Productivity


Lewis and Clark did not become rich as a result of their exploration efforts. Neither did Carson, Bridger or Jed Smith. But the men who came later with the capital and the entrepreneurial know-how. . .the Vanderbilts, Stanfords, and Crockers. . .did.

There is a lesson from history here. Those who deride the enthusiasm for the Internet and the massive speculation of the last two years by investors in Internet startups as a misguided mania, a bubble of speculation, should pay attention to history.

The point is, it was not the original explorers who benefited the most from their efforts…rather it was the entrepreneurs and capital risk-takers who followed and who learned how to profit in the new lands. The same is unfolding in front of our eyes as the frontiers of technology are being explored.

The rapid adaptation of the Internet and related technology into our personal and business lives is making us a more productive society. Increased productivity plays a huge role in shaping our economic lives.

All eyes will be on the Federal Reserve Board when it meets to consider its next move on the interest rate checkerboard. If the Fed senses a return of inflationary pressures, they have the option of raising interest rates. An increase in interest rates acts as a brake on the economy…and puts a damper on the stock market.

Central to their consideration will be wage growth. Traditional demand-side economic reasoning holds that wage growth signals an increase in inflation as businesses are forced to raise prices to maintain profit margins.
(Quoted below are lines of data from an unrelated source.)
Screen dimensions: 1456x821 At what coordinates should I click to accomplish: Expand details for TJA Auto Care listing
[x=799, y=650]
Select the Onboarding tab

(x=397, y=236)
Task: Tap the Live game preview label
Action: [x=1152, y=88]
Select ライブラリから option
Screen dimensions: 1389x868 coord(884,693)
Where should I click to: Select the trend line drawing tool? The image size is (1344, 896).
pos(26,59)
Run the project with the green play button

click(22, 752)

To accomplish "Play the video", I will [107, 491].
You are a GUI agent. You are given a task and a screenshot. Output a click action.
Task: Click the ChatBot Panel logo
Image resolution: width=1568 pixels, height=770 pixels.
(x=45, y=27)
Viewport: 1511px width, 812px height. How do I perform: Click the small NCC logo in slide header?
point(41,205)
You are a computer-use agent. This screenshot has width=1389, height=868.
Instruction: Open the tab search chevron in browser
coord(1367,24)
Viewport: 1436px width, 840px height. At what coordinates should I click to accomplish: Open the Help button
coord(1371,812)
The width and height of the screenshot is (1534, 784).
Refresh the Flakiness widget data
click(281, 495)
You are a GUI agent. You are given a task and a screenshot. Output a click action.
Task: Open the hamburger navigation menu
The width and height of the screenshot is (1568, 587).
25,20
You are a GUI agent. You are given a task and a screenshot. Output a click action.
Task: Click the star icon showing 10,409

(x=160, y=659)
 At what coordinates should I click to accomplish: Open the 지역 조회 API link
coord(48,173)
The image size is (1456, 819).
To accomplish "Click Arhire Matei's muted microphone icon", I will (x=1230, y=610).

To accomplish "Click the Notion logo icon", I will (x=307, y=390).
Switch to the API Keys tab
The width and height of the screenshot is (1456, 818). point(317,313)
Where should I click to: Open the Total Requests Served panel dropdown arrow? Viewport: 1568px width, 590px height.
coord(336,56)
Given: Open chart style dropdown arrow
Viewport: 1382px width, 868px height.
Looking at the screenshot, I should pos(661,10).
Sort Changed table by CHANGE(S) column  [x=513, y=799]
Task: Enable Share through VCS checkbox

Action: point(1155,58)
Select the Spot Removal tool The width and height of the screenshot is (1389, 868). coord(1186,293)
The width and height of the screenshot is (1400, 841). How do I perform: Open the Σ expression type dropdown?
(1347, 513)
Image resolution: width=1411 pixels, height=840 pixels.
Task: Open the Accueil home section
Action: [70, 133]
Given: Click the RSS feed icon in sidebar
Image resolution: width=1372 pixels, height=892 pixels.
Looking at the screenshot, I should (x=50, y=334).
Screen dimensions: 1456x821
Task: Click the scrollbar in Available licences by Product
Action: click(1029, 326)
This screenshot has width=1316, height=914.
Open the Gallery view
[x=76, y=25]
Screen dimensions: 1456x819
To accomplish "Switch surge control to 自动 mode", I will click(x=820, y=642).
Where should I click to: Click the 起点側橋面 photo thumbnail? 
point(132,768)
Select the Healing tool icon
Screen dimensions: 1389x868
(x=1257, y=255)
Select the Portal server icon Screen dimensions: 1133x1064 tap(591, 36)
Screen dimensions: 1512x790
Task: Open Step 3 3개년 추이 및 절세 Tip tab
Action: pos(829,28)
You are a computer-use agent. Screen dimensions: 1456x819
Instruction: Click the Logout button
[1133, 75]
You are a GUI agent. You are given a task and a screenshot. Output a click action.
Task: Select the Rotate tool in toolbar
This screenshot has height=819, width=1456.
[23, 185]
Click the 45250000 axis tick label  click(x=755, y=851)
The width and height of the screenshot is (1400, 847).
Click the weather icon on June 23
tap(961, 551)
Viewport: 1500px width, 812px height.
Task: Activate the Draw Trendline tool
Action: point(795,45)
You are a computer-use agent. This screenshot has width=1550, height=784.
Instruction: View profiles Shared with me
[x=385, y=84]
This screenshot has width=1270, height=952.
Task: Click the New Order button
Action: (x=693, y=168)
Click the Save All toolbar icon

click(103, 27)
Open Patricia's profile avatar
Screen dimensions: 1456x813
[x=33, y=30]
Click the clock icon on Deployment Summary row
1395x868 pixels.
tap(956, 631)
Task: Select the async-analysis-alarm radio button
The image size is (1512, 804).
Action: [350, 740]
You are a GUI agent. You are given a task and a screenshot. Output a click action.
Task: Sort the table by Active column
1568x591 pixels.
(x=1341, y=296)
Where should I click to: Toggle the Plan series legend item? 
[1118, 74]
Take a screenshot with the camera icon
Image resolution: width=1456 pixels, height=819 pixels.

However, if wages grow and the growth is offset by comparable gains in productivity, businesses can maintain profit margins without raising prices. Despite pervasive and highly publicized labor shortages and historically tight labor markets throughout the nation, wage growth, while steady, is not accelerating overall. Moreover, robust and accelerating productivity is neutralizing the impact of higher worker compensation on employer costs. Most recent evidence on wages and productivity should provide sufficient assurance for the Federal Reserve Board that the tight labor market will not be the source of inflationary pressure.

One principal reason real wage growth is remaining tame is that employers are not willing to offer higher wages to attract workers and are instead investing more in labor saving methods and equipment. It is precisely the strong gains of business investment-especially hi-tech investment, which is contributing over 80% to the growth of gross domestic investment-that is driving the productivity surge.

The older, demand focused, school of economic thought is having a hard time adjusting to the fact that an economy can grow faster than historical averages, and do so with full employment and rising wages…without the scourge of inflation.

Real business people understand the positive impact of technology on business and the economy. They share the same fear as the stock market that the Fed's mistaken efforts to depress the economy will also depress worker productivity.

If the Fed continues to do battle with non-existent inflation by stomping on economic growth, what they are really doing is knocking down the productivity boom that has been central to this prosperity. Investment-creating productivity, however, is a supply-side function that is mainly ignored by policymakers. Should productivity weaken, companies will not be able to absorb the very pay hikes they have recently handed out. Hence profits will fall, or at least slow.

That is not the case yet, because profits are rising. On an S&P 500 basis, business earnings are up more than 20%.

Keep your eye on the Internet and the new technology. The explorers who opened that new frontier may not be around, but their efforts will impact us all.